Disinterested attendants spreading lies about me are BITCHES
You'll find a cash settlement in time
Now, buy a lawyer for this case now, girl
'Cause is just a matter of time
'Cause I got no pants, no pants at all
I got no pants, no pants at all
I got no pants, no pants at all
I got no pants, no pants at all, yeah
C'mon, c'mon, come and get it, come on
C'mon, c'mon, come and get it, come on
C'mon, c'mon, come and get it, come on
C'mon, c'mon, come and get it, come on
No pants that's.... (yeah)
'Cause I got no pants, no pants at all
I got no pants, no pants at all
I got no pants, no pants at all
I got no pants, no pants at all, yeah
Jimmy Hart Break Kid - Jesus Boy
I think I'm righteous
I know I’m preaching
I got the book
That drives the atheists wild
I got the faith
But I’m still unfaithful
I send pills
Up and down their drinks
I'm just a Jesus boy (Jesus boy)
I'm not your Job boy (Job boy)
I'm just a Jesus boy (Jesus boy)
I'm not your Job boy (Job boy)
It makes em hot
It fucks up their liver
Their knees get weak
Whenever GHBK is around
Jesus, see me walk
Vince, hear me talk
I’ll go up to heaven
Even with my hypocritical whine
I'm just a Jesus boy (Jesus boy)
I'm not your Job boy (Job boy)
I'm just a Jesus boy (Jesus boy)
I'm not your Job boy (Job boy)
Eat McMahon’s ass out, Shawn
Hands off the grapefruits.
I'm just a Jesus boy (Jesus boy)
I'm not your Job boy (Job boy)
I'm just a Jesus boy (Jesus boy)
I'm not your Job boy (Job boy)
Motorhead – Sobriety
Sobriety is a mystery
Trippin’ with monkeys that no one sees
Vince makes a fool of RVD
PCP, Heroin, and blow
Steroids have side effects too, you know
Testicles cease to be
I see a line of my coke
With this contract, I’ll never go broke
Looking back to see where I puked
Sobriety, Sobriety
See the rules change
‘Wellness Program’, it’s my disdain
But you know it’ll all stay the same
We know what it means
Just a way to fire Snitsky
Uncompromising?

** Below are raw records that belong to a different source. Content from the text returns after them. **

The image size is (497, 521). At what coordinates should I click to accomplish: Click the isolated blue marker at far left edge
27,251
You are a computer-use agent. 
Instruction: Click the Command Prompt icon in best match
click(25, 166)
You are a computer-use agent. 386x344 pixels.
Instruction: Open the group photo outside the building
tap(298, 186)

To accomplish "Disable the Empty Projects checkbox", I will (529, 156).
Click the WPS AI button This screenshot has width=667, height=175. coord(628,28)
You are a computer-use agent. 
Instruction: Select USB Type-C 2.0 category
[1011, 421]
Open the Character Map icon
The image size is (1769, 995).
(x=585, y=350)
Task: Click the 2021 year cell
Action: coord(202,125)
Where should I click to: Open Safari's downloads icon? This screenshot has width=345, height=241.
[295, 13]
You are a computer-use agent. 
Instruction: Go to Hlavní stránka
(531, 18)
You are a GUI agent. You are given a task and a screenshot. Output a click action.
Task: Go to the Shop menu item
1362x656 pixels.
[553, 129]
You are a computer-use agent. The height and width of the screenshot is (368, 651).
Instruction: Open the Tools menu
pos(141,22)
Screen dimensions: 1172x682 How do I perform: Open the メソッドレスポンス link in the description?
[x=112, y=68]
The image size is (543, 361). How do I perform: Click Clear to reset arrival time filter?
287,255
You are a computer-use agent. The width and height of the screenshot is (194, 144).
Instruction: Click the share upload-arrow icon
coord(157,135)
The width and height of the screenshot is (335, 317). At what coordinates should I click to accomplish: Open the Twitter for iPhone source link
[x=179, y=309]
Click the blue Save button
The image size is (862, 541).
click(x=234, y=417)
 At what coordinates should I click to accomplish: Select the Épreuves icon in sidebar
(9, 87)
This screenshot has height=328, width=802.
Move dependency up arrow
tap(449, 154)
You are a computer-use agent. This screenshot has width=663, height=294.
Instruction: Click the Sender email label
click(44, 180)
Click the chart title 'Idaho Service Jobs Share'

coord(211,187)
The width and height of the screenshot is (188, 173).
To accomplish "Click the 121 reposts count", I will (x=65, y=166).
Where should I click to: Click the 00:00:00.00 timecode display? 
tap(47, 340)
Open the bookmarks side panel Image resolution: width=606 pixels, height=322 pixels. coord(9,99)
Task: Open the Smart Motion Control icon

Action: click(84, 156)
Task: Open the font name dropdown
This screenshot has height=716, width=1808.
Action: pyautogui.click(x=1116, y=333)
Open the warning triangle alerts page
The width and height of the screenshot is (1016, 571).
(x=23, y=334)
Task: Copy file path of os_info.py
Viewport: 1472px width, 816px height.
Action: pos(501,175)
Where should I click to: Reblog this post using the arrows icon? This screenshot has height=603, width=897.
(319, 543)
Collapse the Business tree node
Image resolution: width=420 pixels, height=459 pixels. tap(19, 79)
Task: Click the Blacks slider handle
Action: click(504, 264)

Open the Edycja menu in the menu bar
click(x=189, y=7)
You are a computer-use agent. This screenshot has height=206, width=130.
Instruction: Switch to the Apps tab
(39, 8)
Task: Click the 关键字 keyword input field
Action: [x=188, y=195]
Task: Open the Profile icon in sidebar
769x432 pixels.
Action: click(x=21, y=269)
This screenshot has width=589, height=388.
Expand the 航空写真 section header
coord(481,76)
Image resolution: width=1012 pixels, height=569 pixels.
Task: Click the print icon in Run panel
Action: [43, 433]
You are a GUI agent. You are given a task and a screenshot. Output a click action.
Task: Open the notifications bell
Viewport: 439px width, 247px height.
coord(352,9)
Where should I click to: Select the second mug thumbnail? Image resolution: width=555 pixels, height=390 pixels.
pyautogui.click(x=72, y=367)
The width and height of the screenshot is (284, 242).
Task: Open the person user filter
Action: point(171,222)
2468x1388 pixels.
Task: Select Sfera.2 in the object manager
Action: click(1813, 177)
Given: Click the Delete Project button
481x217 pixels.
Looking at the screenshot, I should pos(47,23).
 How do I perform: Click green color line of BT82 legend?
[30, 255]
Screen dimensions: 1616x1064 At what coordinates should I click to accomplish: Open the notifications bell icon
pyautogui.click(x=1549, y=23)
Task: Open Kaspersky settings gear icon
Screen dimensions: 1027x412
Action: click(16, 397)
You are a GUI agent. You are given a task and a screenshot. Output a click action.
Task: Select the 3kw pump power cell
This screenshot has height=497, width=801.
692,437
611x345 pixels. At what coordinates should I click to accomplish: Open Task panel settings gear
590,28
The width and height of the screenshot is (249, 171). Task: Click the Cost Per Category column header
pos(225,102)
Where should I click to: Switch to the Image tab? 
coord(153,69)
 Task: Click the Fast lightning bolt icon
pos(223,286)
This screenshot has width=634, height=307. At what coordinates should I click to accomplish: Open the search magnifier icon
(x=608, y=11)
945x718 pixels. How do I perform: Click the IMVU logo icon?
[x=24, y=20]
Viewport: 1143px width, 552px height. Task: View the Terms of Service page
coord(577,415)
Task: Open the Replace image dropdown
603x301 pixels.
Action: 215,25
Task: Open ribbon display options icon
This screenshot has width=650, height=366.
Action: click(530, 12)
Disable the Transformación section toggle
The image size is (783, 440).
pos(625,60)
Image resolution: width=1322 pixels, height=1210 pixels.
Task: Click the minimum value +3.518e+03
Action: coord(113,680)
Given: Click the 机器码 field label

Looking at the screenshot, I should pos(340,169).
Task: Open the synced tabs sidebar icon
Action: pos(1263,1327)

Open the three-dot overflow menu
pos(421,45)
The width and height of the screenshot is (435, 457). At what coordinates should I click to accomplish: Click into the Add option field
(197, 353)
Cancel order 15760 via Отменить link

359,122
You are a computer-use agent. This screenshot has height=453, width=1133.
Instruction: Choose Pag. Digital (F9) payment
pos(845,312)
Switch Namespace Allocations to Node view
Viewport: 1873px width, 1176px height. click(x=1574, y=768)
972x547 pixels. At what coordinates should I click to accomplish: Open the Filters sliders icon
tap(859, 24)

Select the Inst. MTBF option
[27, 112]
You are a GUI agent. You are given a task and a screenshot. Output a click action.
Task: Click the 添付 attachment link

Unrealistic.
I see a line of my coke
With this contract, I’ll never go broke
By myself, I cannot stand
Sobriety, Sobriety
Rick Derringer - Real Situation
I am WWE’s Attention Span,
Fight for the rights of our top man.
I am WWE’s Attention Span,
Forget what's right-forget winning tonight
When your push slows down and it hurts inside,
You can’t take a stand- it won't help to cry.
If you ain’t my friends then I’ll hurt your pride.
I gotta be a dick - I can't let it slide.
I am WWE’s Attention Span,
Fight for the rights of our top man.
I am WWE’s Attention Span,
Forget what's right-forget winning tonight
Well I feel justified 'bout right and wrong
And I don't change for very long.
I've got something deep inside of me,
Patterson gives me a winning streak!
I am WWE’s Attention Span,
Fight for the rights of our top man.
I am WWE’s Attention Span,
Forget what's right-forget winning tonight
I am WWE’s Attention Span,
Fight for the rights of our top man.
I am WWE’s Attention Span,
Forget what's right-forget winning tonight
If you ain’t my friends then I’ll hurt your pride.
I gotta be a dick - I can't let it slide.
I am WWE’s Attention Span,
Fight for the rights of our top man.
I am WWE’s Attention Span,
Forget what's right-forget winning tonight
The Smackdown Blues – Jumpin’ Johnny Ace & The Hideously Bad Band
Wellllll, well it's the B-Show
Yes it's a really bad show tonight
Yeah, it's the B-Show
Come on turn it off and go out to the bar
Well get ready for nothin'
That you haven’t seen before
You won't see it Friday
Whatever, I bet it blows
The B-Show
Wellllll, well it's the B-Show
Yes it's a really bad show tonight
Yeah, it's the B-Show
Come on turn it off and go out to the bar
Well get ready for nothin'
That you haven’t seen before
You won't see it Friday
Whatever, I bet it blows
The B-Show
Motorhead – The Peekaboo Game
It's all about the peekaboo game, and how you play it
All about sperm counts, and if you can take it
All about ultrasounds, and if you can interpret it
It's all about the pain, and Steph’s gonna hate it
I am the peekaboo game, you dont wanna play me
I am your child, no way you can shake me
I am a mother, no way I’ll fellate thee
I am fatherhood and I know you can't take me
Look over your shoulder, ready to run
There’s a little Hunter, Stephy’s new number one
I am mini-game and now I make the rules
So move on out, and get a napkin for the drool.
Trying to figure out what my move's gonna be
Come on over sucker why dont u ask me
Dont you forget theres a price you can pay
Cuz I am the game and I want to play
{Rattle solo}
Time to play the peekaboo game
Time to play the peekaboo game
It's all about the peekaboo game, and how you play it
All about sperm counts, and if you can take it
All about ultrasounds, and if you can interpret it
It's all about the pain, and Steph’s gonna hate it
I am the peekaboo game, you dont wanna play me
I am your child, no way you can shake me
I am a mother, no way I’ll fellate thee
I am fatherhood and I know you can't take me
To play the game you're gonna be the same
You're gonna change your name you're gonna die in flames
Time to play the peekaboo game
Time to play the peekaboo game
Time to play the peekaboo game
Time to play the peekaboo game
Time to play the peekaboo game!

You know, it’s times like this why I realize why I’m awesome.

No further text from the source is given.